[Problem]
In your copy, drop the images and return each record exactly as it stands.

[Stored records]
* * *
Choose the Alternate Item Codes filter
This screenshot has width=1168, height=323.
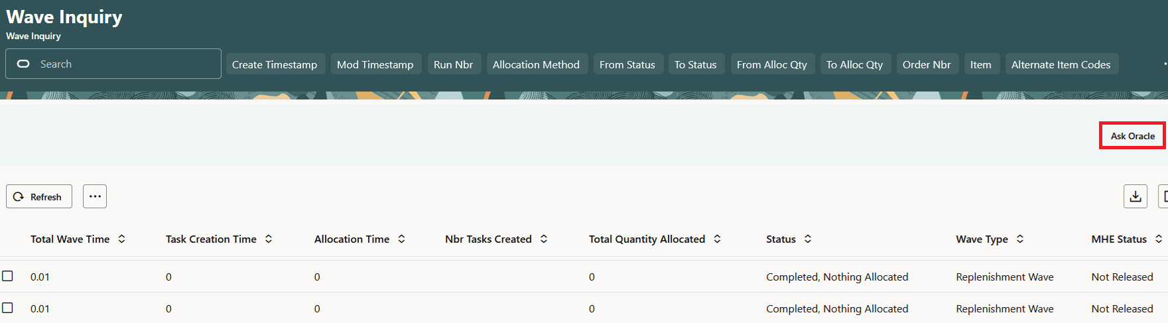coord(1061,64)
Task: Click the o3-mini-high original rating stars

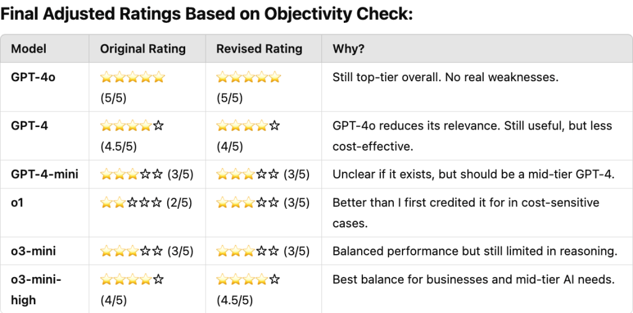Action: tap(132, 280)
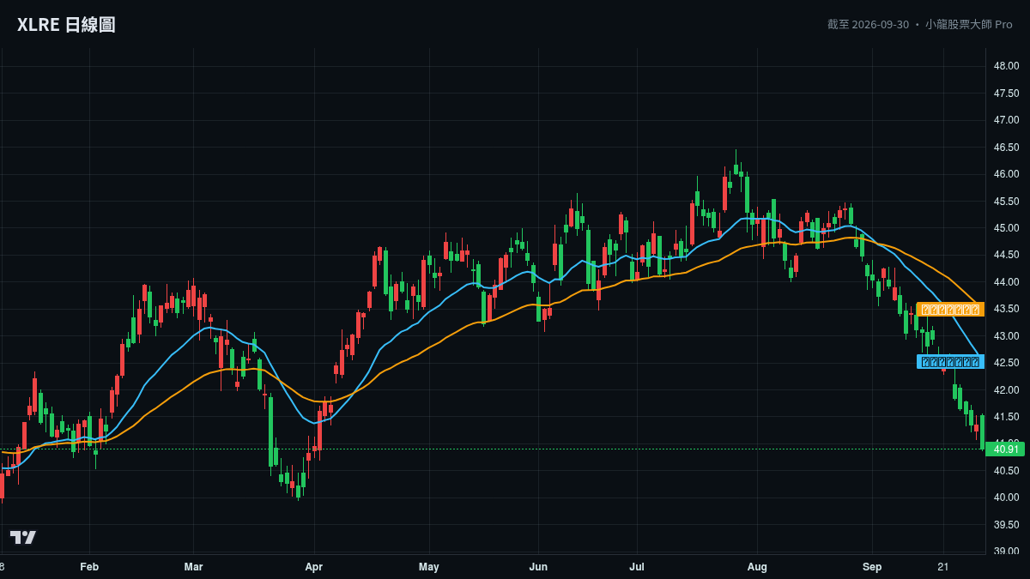The height and width of the screenshot is (579, 1030).
Task: Select the Mar label on time axis
Action: pos(193,567)
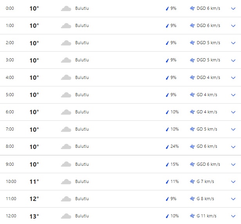241x224 pixels.
Task: Show details for the 12:00 forecast
Action: (234, 216)
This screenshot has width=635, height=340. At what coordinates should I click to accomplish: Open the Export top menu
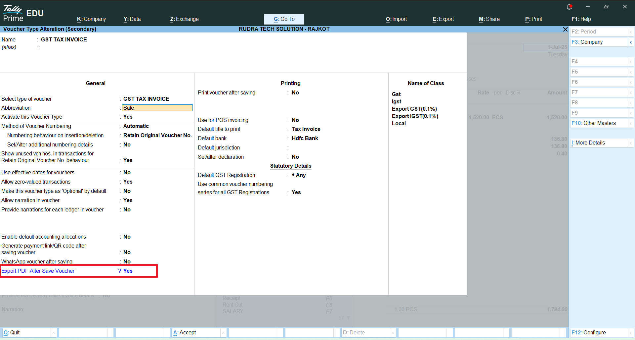pos(443,19)
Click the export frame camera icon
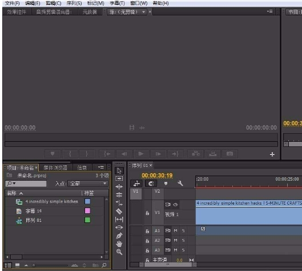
* * *
[Written answer]
Choose the Alternate Item Codes filter
This screenshot has width=1168, height=323.
coord(1061,64)
Task: Click the o3-mini-high original rating stars

Action: tap(132, 280)
The height and width of the screenshot is (579, 1030).
Task: Select the Mar label on time axis
Action: pos(193,567)
241x224 pixels.
Task: Show details for the 12:00 forecast
Action: (234, 216)
This screenshot has width=635, height=340. At what coordinates should I click to accomplish: Open the Export top menu
pos(443,19)
Click the export frame camera icon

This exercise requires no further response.